BioEncapsulation – Elimination of MicroPlastics in Groundwater and Soil
By: Frank Klemens – GFRP Fund I, Big Idea Ventures (New York City, New York), Max Martin – Supercharger (Nashville, Tennessee), Kevin Wang – Supercharger (New York City, New York)
*Generation Food Rural Partners Fund, a BIV Fund, partners with 23 US-based universities pioneering research into breakthrough agricultural technologies, food technologies, and protein innovations to create new companies and create living-wage jobs in rural communities across the US.
*Supercharger is a New York Based Financial Technology company that automates investment research and machine learning capabilities for the private capital market.

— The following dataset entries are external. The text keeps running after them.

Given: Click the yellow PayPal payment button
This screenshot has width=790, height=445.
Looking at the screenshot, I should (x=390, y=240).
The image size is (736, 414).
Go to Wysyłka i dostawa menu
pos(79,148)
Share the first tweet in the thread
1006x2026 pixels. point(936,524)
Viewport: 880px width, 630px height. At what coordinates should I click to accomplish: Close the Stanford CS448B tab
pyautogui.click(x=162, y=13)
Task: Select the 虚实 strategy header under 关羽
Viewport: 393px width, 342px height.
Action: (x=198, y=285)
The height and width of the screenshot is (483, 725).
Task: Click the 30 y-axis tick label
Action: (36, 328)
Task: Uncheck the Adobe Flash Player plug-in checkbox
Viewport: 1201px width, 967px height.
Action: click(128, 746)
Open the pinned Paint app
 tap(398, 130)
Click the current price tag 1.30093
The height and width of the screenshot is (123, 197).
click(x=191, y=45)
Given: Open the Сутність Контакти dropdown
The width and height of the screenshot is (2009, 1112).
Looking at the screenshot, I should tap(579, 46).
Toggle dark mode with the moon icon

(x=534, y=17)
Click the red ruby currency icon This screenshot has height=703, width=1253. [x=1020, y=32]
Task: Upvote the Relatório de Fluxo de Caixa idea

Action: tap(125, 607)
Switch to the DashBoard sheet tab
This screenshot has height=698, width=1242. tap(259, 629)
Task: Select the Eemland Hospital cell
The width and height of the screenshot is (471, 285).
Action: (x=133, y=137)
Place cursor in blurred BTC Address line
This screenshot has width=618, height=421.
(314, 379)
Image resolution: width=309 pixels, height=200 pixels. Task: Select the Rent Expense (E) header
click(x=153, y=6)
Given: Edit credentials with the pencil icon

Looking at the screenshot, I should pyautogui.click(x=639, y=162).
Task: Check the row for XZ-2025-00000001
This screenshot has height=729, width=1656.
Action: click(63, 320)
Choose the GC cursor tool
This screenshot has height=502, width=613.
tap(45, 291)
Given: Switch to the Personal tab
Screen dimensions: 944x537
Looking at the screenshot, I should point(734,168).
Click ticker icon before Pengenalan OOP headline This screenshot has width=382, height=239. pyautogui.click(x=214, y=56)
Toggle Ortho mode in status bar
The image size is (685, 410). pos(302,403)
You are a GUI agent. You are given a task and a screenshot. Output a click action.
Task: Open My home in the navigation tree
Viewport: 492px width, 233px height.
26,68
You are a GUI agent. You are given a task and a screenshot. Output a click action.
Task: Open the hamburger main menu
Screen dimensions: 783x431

Agriculture is vital in supporting human existence by supplying essential food and fiber resources. However, modern agricultural practices have led to environmental problems such as soil degradation, contamination, and water pollution. While essential for protecting crops from pests and diseases, pesticides are one of the main contributors to these issues, as they can contaminate soil and water resources. Encapsulation technology has emerged to protect pesticides from degradation, volatilization, and leaching, allowing them to release slowly for long-lasting pest control and reduced pesticide application frequency. However, oil-based encapsulated products have been found to form microplastics, which then leach into our soils and water. The evolution of encapsulation technologies, mainly through biodegradable polymers, now promises to eliminate microplastic contamination in soil and water, paving the way for a cleaner and more sustainable future guarding against agricultural microplastic contamination.
The agricultural sector is witnessing rapid advancements in encapsulation technology, with numerous innovative developments emerging in the field. Here are some of the most cutting-edge encapsulation technologies currently being employed in agriculture:
Biodegradable polymers: These encapsulation materials offer the advantage of being derived from natural sources and can be broken down by microorganisms, reducing environmental contamination. Biodegradable polymers distinguish themselves with their eco-friendly footprint. This attribute stems from their origin in natural sources and their ability to degrade into non-toxic byproducts through the action of microorganisms. This unique feature significantly reduces environmental contamination, placing these materials at the forefront of sustainable innovation. Compared to a conventional plastic degradation timetable, biodegradable polymers can decompose in a few weeks to several months, depending on the type of polymer and the environmental conditions.
Cyclodextrins: Recognized for their remarkable capacity to form inclusion complexes, cyclodextrins are critical in enhancing the solubility and stability of many active ingredients. These cyclic oligosaccharides, composed of 6, 7, or 8 glucopyranose units linked by α-1,4 bonds, have a unique toroidal or cone shape. This structure allows for a hydrophilic exterior that interacts favorably with water and a hydrophobic interior that can accommodate a diverse range of organic molecules.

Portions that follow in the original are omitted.